Hi Ryan, I wonder if I would like to create a micro service application, assume the architecture is there are 3 lambda and 1 api gateway, would the lambda handler code be putting in the infrastructure folder like infrastructure/lib/lambda/handlers and then the spec of these 3 lambda and api gateway would just be stated in the infrastructure-stack.ts file
Yes, any serverless infrastructure would be placed in the infrastructure folder. This will ensure that every time you push changes to source and the pipeline runs, any new lambdas or changes to existing lambdas or the api gateway will be deployed!

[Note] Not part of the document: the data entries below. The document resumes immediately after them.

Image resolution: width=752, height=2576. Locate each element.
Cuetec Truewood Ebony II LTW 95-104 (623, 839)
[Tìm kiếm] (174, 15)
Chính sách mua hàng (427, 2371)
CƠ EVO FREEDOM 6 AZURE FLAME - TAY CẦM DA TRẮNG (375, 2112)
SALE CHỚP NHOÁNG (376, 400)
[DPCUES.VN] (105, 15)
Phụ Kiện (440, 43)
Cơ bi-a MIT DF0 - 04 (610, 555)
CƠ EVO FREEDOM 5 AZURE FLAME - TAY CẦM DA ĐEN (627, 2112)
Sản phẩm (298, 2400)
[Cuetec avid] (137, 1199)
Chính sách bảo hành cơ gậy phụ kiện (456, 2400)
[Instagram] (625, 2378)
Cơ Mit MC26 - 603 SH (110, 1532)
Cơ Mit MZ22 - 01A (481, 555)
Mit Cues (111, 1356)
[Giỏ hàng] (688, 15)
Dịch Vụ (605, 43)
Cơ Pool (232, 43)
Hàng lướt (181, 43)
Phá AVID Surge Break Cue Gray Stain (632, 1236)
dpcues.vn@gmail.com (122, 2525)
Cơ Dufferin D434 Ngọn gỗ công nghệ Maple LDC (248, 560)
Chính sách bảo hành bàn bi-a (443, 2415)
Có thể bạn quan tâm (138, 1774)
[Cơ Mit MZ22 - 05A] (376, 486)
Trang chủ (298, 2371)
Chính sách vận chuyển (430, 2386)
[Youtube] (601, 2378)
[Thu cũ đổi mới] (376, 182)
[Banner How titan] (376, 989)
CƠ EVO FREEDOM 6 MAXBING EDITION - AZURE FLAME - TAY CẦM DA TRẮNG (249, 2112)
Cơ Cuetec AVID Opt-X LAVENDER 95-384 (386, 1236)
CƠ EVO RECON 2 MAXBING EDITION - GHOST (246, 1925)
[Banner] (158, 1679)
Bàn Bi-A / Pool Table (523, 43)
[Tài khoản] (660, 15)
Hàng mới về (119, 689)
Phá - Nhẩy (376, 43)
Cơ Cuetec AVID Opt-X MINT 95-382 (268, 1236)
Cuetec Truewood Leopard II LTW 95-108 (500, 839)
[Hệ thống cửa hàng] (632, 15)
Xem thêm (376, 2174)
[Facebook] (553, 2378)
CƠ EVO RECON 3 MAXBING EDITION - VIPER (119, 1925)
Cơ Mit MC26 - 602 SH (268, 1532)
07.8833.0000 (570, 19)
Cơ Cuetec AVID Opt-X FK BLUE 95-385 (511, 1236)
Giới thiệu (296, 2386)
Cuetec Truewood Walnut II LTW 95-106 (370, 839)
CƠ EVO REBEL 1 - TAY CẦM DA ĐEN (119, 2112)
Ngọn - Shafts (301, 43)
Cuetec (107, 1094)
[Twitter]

@@cloudmancer thank you very much !
No problem!
@@cloudmancerhey Ryan,after I create the pipeline and the infrastructure code. I wonder for this CICD approach, would the development cycle be if I would like to create a new feature for my app, I first check out the dev branch and after finishing the new feature, I push it to the dev branch of my GitHub and test it with the dev environment. After testing, I would like to deploy to the production.
I am not sure which below approach is correct to do.
1. I would need to merge it from the local dev branch to my local main branch and then push it to the main branch of my GitHub for the production environment
2. Send a pull request from the dev branch to the main branch and ask peer to review, if it is good, then merge it to the main branch. And I guess a merge commit will generate to the main branch then trigger codepipeline to execute
I would branch off dev and make a feature branch, work on whatever new feature, and then you could either use the console and open a PR or push directly to dev from your local. This would just depend on how protected your dev branch is and if you are working with other people on the same repo or if its just you and its a personal project.
If you wanted to test your feature branch itself, you could always deploy a new CI/CD pipeline and have it point to your feature branch! Just follow the steps we did for making the dev/prod context objects and the allowed envs array and do it for your feature branch, with the --env=yourFeatureName. This would really ensure some extra safety in testing your feature. The nice part about this CI/CD pipeline is you can create/destroy as meany of them as you needed for however many envs you want.
Generally speaking, I try to manage any merges into main from the console. I would push whatever you are working on to dev (whether directly or through the console with a PR) and let it deploy through the CI pipeline. If you like it and it works, I would head to GitHub and open a PR from dev into main. Once thats done, you (or a reviewer) can visually check and see all changes and make sure everything looks good before approving and merging into the main branch. This will trigger the pipeline and should deploy everything to prod.
If for some reason there is a catastrophic failure from dev to prod you could always just revert main to the previous commit before it blew up and it would retrigger the pipeline to build the previous build!
Videos about where to get resources or dos to learn these topics, as there are very few courses or channels that teach this level of prod ready code
Great suggestion! I will work on compiling some resources for learning. I agree there are not many good places to find stuff!
Hey just wanted to update you, I compiled some resources into a video and released it a few weeks ago, let me know if this helps at all!